Haddad noted Herbst has also been more focused on raising private funds than her predecessors. According to Herbst, she travels all over the country with UConn Foundation President Josh Newton to solicit donations from wealthy alumni.
“When I’m with Josh, it’s back to back,” she said. “That’s meeting with alumni and donors especially, talking about their interests and what they might want to do for UConn, asking them for money.”
And Herbst said that’s exactly how it should be.
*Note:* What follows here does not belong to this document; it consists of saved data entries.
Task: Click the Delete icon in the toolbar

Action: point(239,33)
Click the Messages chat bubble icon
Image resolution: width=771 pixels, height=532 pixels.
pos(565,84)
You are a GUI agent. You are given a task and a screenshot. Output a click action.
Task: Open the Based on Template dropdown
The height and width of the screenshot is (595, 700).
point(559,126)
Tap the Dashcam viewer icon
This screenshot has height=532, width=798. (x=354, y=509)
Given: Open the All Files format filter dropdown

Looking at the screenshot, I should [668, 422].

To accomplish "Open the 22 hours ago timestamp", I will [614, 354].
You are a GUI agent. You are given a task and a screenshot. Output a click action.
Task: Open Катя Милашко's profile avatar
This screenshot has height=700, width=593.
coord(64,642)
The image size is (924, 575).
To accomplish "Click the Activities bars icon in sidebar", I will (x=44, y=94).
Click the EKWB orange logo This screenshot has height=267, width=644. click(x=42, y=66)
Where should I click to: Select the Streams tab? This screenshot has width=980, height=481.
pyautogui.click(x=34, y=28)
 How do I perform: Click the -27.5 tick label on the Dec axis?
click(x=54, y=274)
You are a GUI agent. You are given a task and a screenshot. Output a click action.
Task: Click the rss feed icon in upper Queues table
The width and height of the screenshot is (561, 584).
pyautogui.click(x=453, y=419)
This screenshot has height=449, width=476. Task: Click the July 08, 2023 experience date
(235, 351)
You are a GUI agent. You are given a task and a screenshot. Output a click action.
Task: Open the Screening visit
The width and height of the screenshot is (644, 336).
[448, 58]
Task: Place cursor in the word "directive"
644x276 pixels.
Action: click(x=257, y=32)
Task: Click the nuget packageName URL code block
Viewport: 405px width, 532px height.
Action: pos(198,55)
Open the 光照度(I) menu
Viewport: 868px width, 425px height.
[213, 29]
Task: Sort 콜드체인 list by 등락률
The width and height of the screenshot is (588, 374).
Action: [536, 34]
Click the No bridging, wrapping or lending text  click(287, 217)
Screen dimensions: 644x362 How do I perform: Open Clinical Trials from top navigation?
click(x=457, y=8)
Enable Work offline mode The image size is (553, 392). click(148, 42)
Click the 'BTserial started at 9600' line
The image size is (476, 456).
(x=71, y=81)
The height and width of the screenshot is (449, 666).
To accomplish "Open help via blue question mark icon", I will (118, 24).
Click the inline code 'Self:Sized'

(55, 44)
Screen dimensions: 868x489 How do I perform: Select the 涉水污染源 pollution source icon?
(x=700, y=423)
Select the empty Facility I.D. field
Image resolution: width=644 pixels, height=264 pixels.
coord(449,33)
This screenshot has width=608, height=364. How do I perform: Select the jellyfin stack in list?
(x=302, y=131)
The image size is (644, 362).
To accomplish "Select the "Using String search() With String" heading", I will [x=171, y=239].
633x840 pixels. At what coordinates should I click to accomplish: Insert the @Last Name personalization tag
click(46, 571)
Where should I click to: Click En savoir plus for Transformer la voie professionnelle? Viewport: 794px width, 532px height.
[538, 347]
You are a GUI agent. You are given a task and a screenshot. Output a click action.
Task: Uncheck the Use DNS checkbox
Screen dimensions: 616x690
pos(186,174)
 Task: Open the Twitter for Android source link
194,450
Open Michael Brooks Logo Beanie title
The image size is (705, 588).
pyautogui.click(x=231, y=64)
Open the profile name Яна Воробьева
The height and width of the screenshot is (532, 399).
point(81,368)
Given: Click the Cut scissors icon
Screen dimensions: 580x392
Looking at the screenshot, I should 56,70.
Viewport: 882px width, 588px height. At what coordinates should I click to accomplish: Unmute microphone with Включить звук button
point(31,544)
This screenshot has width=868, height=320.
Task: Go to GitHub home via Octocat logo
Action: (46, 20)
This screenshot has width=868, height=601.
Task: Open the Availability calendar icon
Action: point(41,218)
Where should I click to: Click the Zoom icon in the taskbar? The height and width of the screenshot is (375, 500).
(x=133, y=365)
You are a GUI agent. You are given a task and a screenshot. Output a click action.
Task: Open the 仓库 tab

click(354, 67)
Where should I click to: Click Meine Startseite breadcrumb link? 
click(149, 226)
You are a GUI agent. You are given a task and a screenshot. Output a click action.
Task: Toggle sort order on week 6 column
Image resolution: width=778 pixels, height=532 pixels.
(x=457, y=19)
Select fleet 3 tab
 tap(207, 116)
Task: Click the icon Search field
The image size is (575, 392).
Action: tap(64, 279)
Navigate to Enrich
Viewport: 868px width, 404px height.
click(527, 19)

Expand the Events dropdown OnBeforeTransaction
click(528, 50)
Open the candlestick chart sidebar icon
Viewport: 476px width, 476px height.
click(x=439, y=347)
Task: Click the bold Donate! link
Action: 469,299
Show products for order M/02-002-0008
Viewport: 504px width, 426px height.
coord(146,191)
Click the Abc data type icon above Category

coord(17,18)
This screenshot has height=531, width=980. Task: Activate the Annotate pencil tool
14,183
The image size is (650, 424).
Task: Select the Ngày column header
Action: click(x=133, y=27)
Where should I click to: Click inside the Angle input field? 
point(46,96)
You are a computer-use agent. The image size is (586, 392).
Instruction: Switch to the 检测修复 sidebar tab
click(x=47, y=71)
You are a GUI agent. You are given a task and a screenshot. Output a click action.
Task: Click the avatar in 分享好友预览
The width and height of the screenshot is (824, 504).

While the athletic department does enjoy substantial private donations, UConn’s unrestricted endowment (which is money that can be used on any school expenses) is lower than its peers, according to Teal, and private funds do not currently provide a substantial revenue stream.
“I wanted to change a lot about UConn so that I could spend a lot more time building the endowment,” she said. “Because state appropriations, no matter how wonderful the governor or legislature are, we’re not sure they’re going to restore that money. We have to get it ourselves.”
The bigger the endowment, Herbst said, the less the school has to rely on fickle state money and the more the university can offer students in terms of financial aid. But as far as tuition prices go, Herbst doesn’t see them stagnating anytime soon. Even if the hikes are just to keep up with inflation, she said, they’ll have to go up.
But as the rates change, so do the context of the dollars. And UConn’s budget master Lysa Teal said because “affordability” is such an abstract concept, it comes down to making the decision to get a college education because it’s better for your future — regardless of how much it will cost — echoing Haddad’s notion that higher education has morphed into a necessary good.
“It all goes back to affordability, and I think it also has to do with a mindset and that’s my personal opinion,” Teal said.